Given exercise 1:
Could you repeat, word for word, the stretch of the left-shift forum post from "This gives the" through "does not overflow)"?
Given exercise 2:
Would you carry on the forum post about assigning 1<<31 to 64-bit integers from the point where it stops?

Provided text:
↓
Weird result after assigning 2^31 to a signed and unsigned 32-bit integer variable

Question

As the question title reads, assigning 2^31 to a signed and unsigned 32-bit integer variable gives an unexpected result.

Here is the short program (in C++), which I made to see what's going on:

#include <cstdio>
using namespace std;

int main()
{
    unsigned long long n = 1<<31;
    long long n2 = 1<<31;  // this works as expected
    printf("%llu\n",n);
    printf("%lld\n",n2);
    printf("size of ULL: %d, size of LL: %d\n", sizeof(unsigned long long), sizeof(long long) );
    return 0;
}

Here's the output:

MyPC / # c++ test.cpp -o test
MyPC / # ./test
18446744071562067968      <- Should be 2^31 right?
-2147483648               <- This is correct ( -2^31 because of the sign bit)
size of ULL: 8, size of LL: 8

I then added another function p(), to it:

void p()
{
  unsigned long long n = 1<<32;  // since n is 8 bytes, this should be legal for any integer from 32 to 63
  printf("%llu\n",n);
}

On compiling and running, this is what confused me even more:

MyPC / # c++ test.cpp -o test
test.cpp: In function ‘void p()’:
test.cpp:6:28: warning: left shift count >= width of type [enabled by default]
MyPC / # ./test 
0
MyPC /

Why should the compiler complain about left shift count being too large? sizeof(unsigned long long) returns 8, so doesn't that mean 2^63-1 is the max value for that data type?

It struck me that maybe n*2 and n<<1, don't always behave in the same manner, so I tried this:

void s()
{
   unsigned long long n = 1;
   for(int a=0;a<63;a++) n = n*2;
   printf("%llu\n",n);
}

This gives the correct value of 2^63 as the output which is 9223372036854775808 (I verified it using python). But what is wrong with doing a left shit?

A left arithmetic shift by n is equivalent to multiplying by 2ⁿ (provided the value does not overflow)

-- Wikipedia

The value is not overflowing, only a minus sign will appear since the value is 2^63 (all bits are set).

I'm still unable to figure out what's going on with left shift, can anyone please explain this?

PS: This program was run on a 32-bit system running linux mint (if that helps)
↑
Information supplied:
↓
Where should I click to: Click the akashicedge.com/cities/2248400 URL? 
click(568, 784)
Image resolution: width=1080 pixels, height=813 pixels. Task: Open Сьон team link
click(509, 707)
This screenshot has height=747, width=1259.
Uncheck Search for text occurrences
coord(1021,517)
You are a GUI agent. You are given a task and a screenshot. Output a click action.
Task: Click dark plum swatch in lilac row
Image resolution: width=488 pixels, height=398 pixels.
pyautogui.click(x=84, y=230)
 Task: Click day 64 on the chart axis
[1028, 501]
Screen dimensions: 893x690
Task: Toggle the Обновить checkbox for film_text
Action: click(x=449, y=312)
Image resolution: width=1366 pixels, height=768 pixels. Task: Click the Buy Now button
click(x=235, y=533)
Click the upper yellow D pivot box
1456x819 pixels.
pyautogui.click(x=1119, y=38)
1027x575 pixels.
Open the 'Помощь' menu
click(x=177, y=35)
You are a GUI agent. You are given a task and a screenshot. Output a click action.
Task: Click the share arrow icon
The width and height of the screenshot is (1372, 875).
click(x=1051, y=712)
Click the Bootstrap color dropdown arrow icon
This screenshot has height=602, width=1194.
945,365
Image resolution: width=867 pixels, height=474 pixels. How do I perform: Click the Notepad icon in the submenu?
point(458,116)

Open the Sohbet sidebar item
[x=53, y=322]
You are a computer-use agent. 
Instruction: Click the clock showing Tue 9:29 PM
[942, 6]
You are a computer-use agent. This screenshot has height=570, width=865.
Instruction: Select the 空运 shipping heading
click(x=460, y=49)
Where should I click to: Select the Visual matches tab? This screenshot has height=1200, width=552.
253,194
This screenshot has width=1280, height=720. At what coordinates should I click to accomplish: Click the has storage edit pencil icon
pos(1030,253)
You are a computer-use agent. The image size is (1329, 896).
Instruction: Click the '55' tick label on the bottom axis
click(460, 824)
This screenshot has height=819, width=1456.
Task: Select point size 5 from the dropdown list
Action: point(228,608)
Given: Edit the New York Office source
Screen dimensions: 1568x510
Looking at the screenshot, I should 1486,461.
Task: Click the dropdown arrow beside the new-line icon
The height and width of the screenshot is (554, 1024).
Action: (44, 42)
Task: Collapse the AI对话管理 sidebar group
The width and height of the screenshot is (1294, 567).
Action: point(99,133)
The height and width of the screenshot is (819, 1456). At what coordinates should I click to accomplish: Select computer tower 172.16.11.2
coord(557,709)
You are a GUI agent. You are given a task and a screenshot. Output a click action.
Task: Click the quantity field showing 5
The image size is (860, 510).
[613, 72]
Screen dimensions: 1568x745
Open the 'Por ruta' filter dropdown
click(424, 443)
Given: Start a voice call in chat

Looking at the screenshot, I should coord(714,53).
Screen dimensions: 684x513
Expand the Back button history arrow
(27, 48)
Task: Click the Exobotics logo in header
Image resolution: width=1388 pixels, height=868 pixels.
↑
Task output 1:
This gives the correct value of 2^63 as the output which is 9223372036854775808 (I verified it using python). But what is wrong with doing a left shit?

A left arithmetic shift by n is equivalent to multiplying by 2ⁿ (provided the value does not overflow)

Task output 2:
Answer 1

On this line:

unsigned long long n = 1<<32;

The problem is that the literal 1 is of type int - which is probably only 32 bits. Therefore the shift will push it out of bounds.

Just because you're storing into a larger datatype doesn't mean that everything in the expression is done at that larger size.

So to correct it, you need to either cast it up or make it an unsigned long long literal:

unsigned long long n = (unsigned long long)1 << 32;
unsigned long long n = 1ULL << 32;

Answer 2

The reason 1 << 32 fails is because 1 doesn't have the right type (it is int). The compiler doesn't do any converting magic before the assignment itself actually happens, so 1 << 32 gets evaluated using int arithmic, giving a warning about an overflow.

Try using 1LL or 1ULL instead which respectively have the long long and unsigned long long type.

Answer 3

The line

unsigned long long n = 1<<32;

results in an overflow, because the literal 1 is of type int, so 1 << 32 is also an int, which is 32 bits in most cases.

The line

unsigned long long n = 1<<31;

also overflows, for the same reason. Note that 1 is of type signed int, so it really only has 31 bits for the value and 1 bit for the sign. So when you shift 1 << 31, it overflows the value bits, resulting in -2147483648, which is then converted to an unsigned long long, which is 18446744071562067968. You can verify this in the debugger, if you inspect the variables and convert them.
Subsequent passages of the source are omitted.